Kim Conway

Personal information
- Full name: Kimberly Conway Haley
- Birth name: Kimberly Conway
- Date of birth: September 5, 1972 (age 53)
- Place of birth: Rockville Centre, New York, U.S.
- Height: 5 ft 4 in (1.63 m)
- Position: Defender

Youth career
- South Side MS
- 0000–1990: South Side Cyclones

College career
- Years: Team / Apps / (Gls)
- 1990–1993: Virginia Cavaliers

Senior career*
- Years: Team / Apps / (Gls)
- 1994–1995: Long Island Rough Riders
- Puck Deventer

International career
- 1993: United States / 4 / (0)

Managerial career
- Rockville Centre Legacy

= Kim Conway Haley =

American soccer player (born 1972)

Kimberly Conway Haley (born September 5, 1972) is an American former soccer player who played as a defender, making four appearances for the United States women's national team.

==Career==
Conway Haley played for the South Side Middle School youth team, as well as the South Side Cyclones in high school, winning a state championship with the latter. In college, she played for the Virginia Cavaliers from 1990 to 1993. She was an NSCAA Second-Team All-American in 1993, and was selected to the All-ACC and All-Academic teams the same year. She was included in the NSCAA All-Region and ACC All-Tournament teams in 1992 and 1993, and was a finalist for the Heisman Trophy in 1993.
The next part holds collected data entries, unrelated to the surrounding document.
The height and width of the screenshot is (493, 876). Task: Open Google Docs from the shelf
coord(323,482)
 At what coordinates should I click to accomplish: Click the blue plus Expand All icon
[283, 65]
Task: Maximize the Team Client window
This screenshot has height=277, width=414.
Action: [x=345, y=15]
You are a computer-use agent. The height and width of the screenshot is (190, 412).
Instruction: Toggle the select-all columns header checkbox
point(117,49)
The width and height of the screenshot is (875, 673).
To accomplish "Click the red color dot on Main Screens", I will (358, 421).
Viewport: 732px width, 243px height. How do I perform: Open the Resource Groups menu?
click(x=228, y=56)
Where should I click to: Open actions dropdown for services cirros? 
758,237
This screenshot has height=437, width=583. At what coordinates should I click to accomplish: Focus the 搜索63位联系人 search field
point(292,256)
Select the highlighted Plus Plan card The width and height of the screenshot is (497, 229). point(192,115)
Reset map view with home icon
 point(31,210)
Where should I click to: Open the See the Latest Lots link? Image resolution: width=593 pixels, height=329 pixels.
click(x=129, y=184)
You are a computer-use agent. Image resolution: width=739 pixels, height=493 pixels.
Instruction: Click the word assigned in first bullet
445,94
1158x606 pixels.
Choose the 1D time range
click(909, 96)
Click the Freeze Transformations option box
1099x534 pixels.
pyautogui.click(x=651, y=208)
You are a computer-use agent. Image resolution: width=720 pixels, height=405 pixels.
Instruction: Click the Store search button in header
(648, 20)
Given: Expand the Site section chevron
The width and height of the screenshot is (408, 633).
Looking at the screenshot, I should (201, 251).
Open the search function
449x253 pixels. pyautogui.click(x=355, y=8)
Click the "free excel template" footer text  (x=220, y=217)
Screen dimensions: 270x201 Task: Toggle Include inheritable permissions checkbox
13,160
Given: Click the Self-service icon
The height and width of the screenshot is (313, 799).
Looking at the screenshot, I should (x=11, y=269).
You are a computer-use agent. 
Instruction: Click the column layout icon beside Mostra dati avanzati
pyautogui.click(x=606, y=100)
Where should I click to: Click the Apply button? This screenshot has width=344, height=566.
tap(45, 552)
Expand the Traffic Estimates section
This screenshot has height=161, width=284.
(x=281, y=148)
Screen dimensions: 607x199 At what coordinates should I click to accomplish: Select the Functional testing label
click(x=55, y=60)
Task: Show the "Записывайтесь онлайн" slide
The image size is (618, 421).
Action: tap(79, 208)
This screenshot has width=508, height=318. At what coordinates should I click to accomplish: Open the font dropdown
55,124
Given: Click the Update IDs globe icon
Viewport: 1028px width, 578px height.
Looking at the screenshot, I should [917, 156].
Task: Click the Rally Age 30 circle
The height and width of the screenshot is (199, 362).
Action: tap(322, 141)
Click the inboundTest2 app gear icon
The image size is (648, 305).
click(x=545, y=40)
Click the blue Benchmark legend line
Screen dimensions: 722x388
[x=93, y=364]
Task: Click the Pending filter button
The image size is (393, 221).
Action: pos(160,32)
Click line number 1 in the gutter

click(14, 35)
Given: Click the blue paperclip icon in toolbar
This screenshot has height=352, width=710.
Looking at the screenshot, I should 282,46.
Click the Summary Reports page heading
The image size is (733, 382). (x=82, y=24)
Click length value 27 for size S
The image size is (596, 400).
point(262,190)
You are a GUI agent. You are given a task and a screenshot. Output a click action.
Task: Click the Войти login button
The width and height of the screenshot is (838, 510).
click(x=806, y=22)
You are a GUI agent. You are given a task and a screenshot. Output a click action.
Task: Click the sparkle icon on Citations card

Conway Haley made her international debut for the United States on July 7, 1993, in a friendly match against Australia. In total, she made four appearances for the U.S., earning her final cap on July 14, 1993, in a friendly match against Russia.

In club soccer, Conway Haley played for the Long Island Rough Riders, helping the team to win the inaugural season of the USL W-League in 1995. She then joined Puck Deventer in the Netherlands.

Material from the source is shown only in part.